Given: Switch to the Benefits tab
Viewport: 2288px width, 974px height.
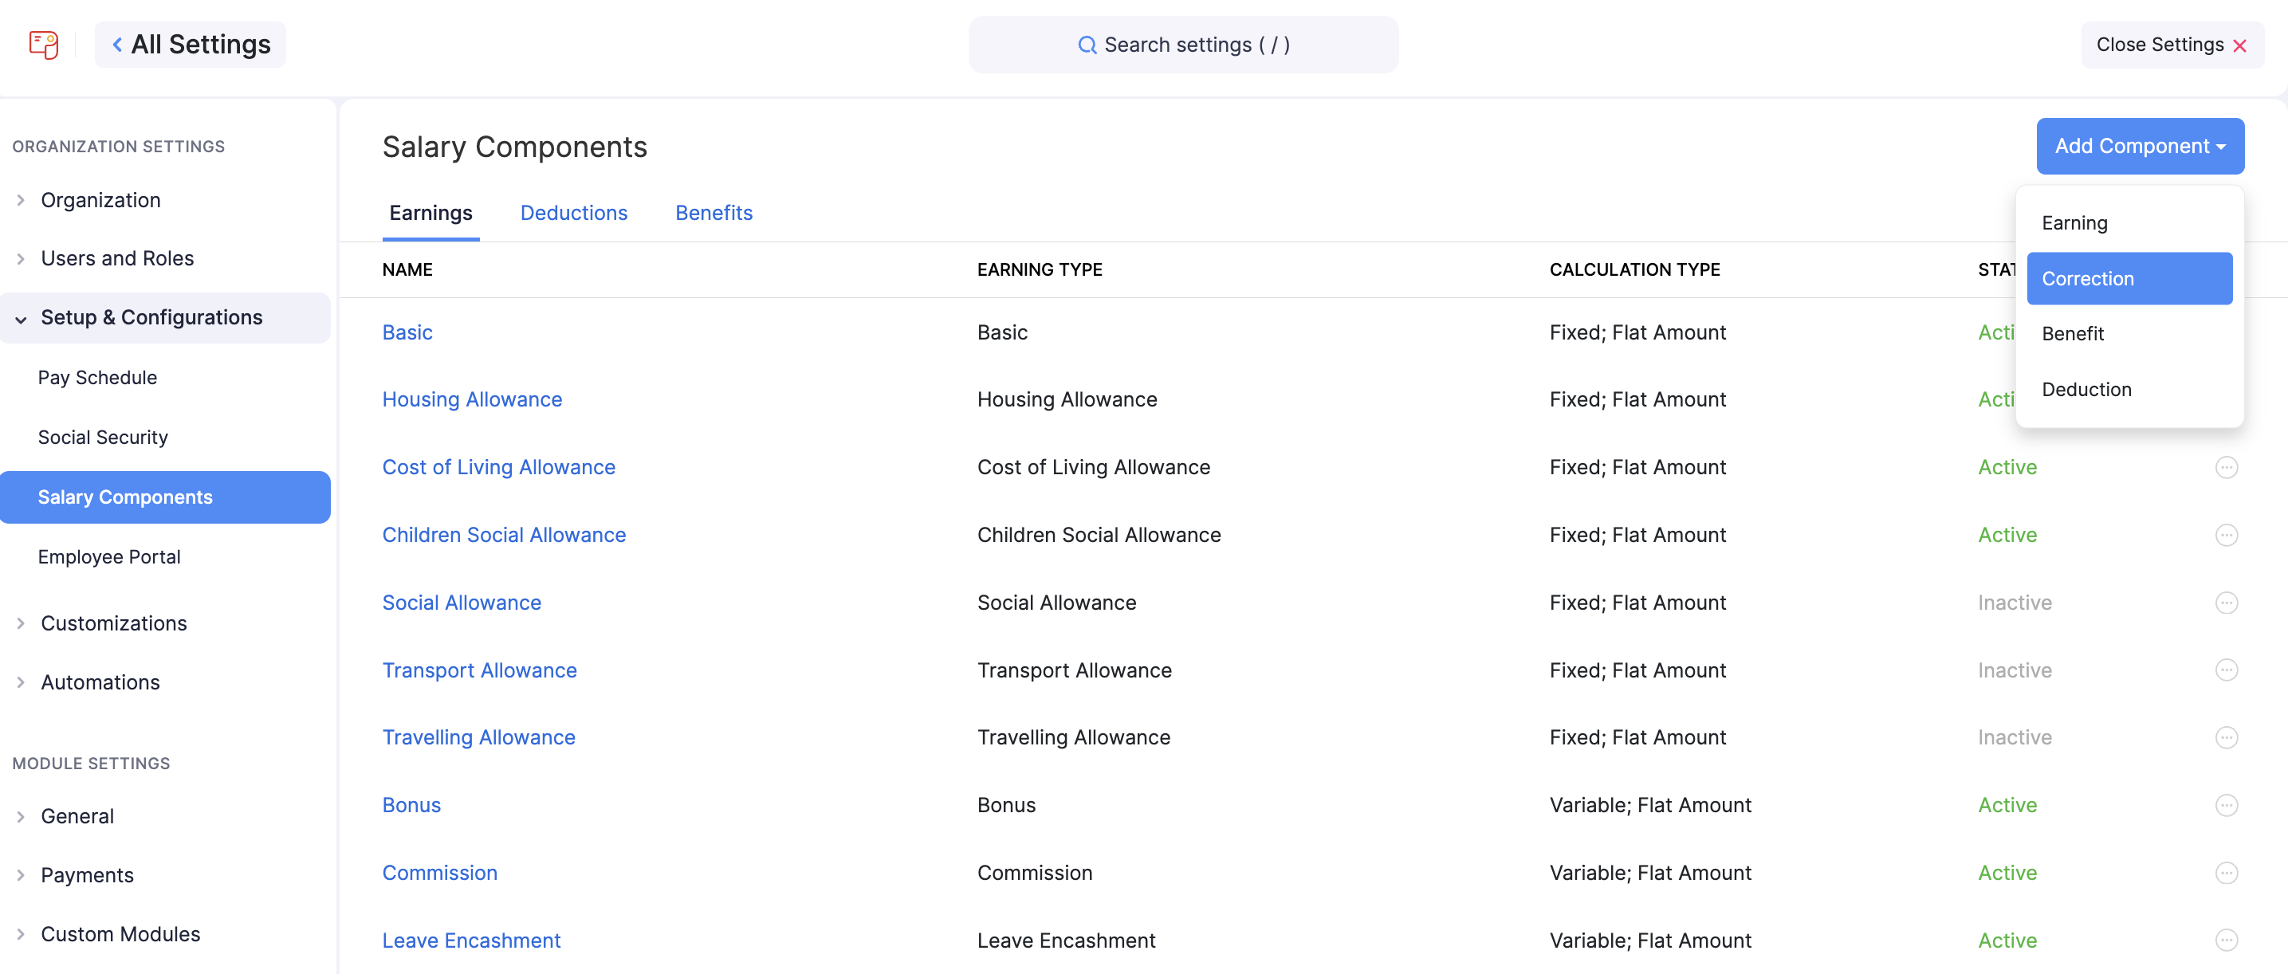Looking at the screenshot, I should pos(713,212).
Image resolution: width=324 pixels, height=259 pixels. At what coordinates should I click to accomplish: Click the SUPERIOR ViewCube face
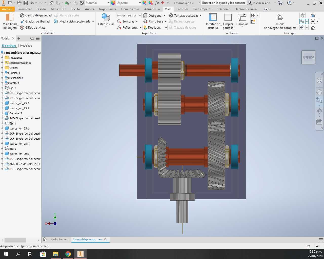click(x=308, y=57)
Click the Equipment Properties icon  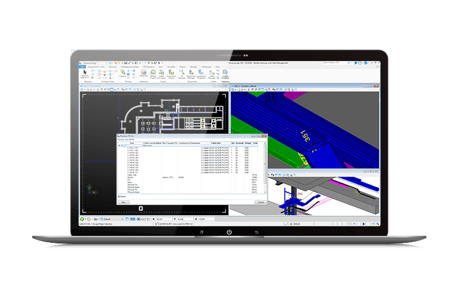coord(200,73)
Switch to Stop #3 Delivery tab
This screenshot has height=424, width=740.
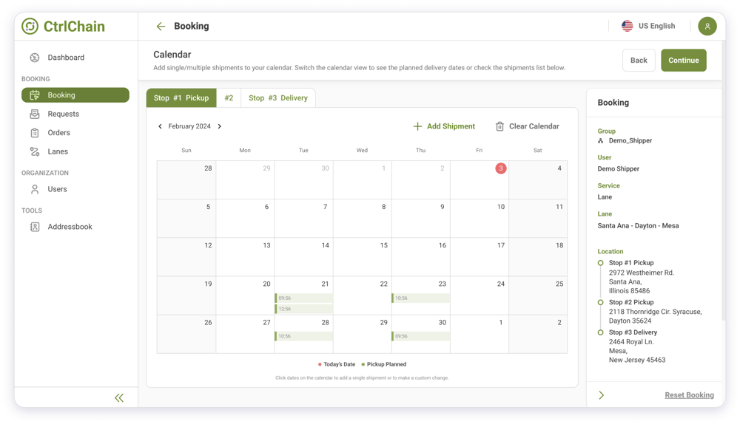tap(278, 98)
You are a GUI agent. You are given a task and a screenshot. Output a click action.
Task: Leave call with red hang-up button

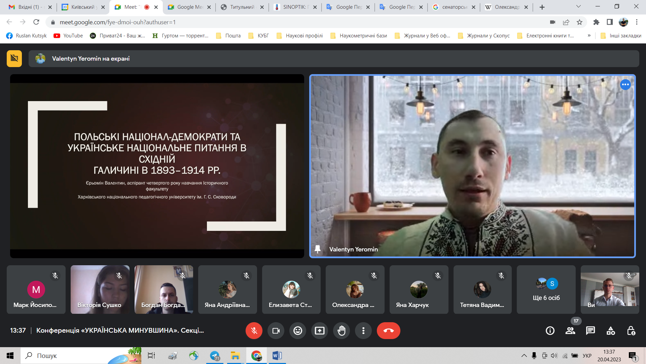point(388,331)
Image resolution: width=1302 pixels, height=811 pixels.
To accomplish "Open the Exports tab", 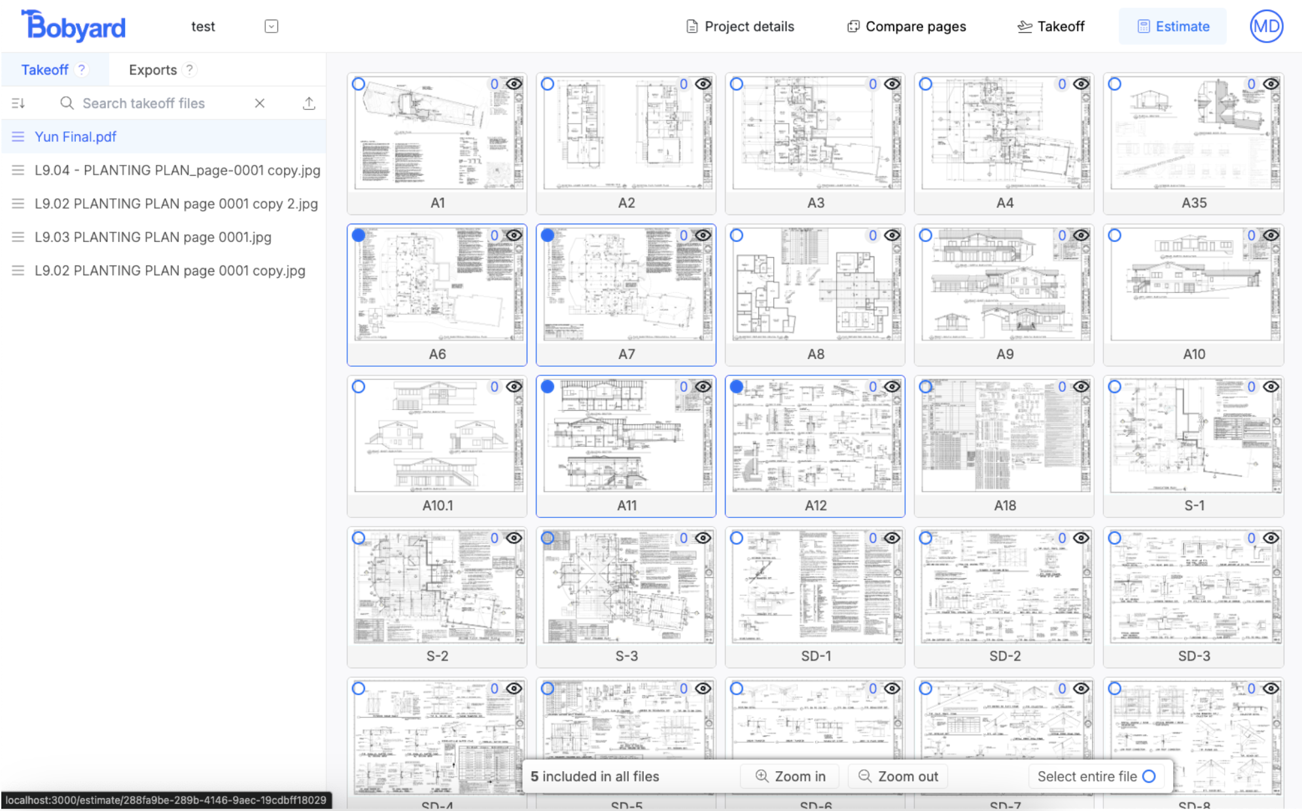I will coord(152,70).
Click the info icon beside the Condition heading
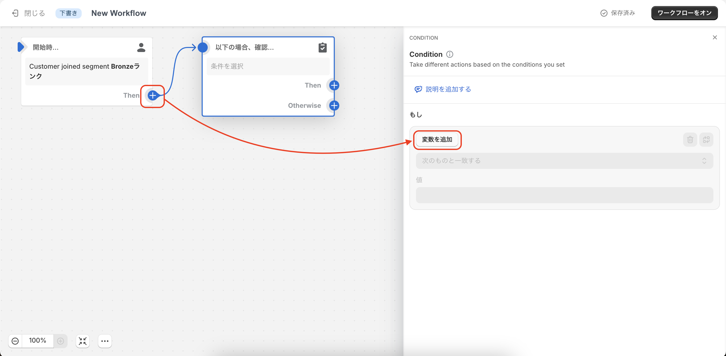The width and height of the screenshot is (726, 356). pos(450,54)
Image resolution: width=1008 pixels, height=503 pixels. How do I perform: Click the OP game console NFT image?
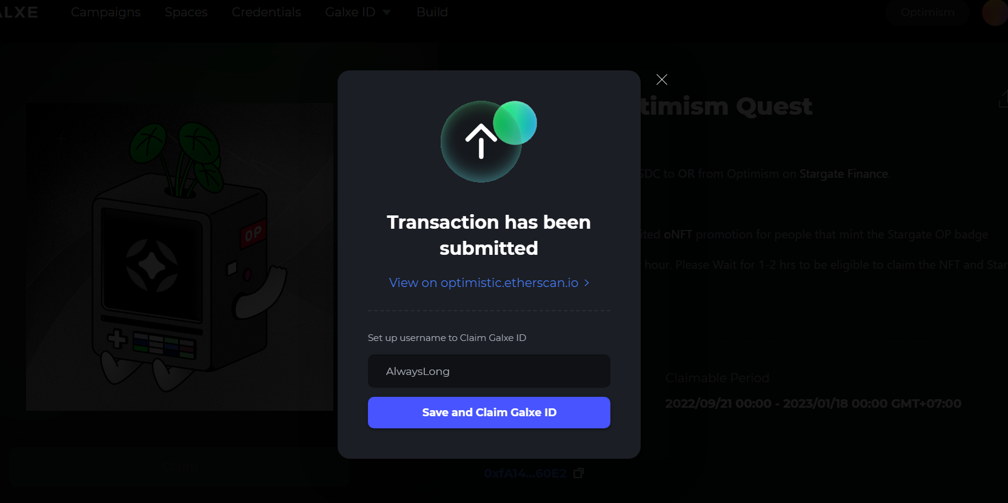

__PROBLEM REQUIREMENTS__: Can you transcribe the records from the very start through the line containing "click(x=308, y=57)", leaving the pictures out?

__OUTPUT FOR THIS EXERCISE__:
Given: Switch to the Benefits tab
Viewport: 2288px width, 974px height.
Looking at the screenshot, I should pos(713,212).
Image resolution: width=324 pixels, height=259 pixels. At what coordinates should I click to accomplish: Click the SUPERIOR ViewCube face
click(x=308, y=57)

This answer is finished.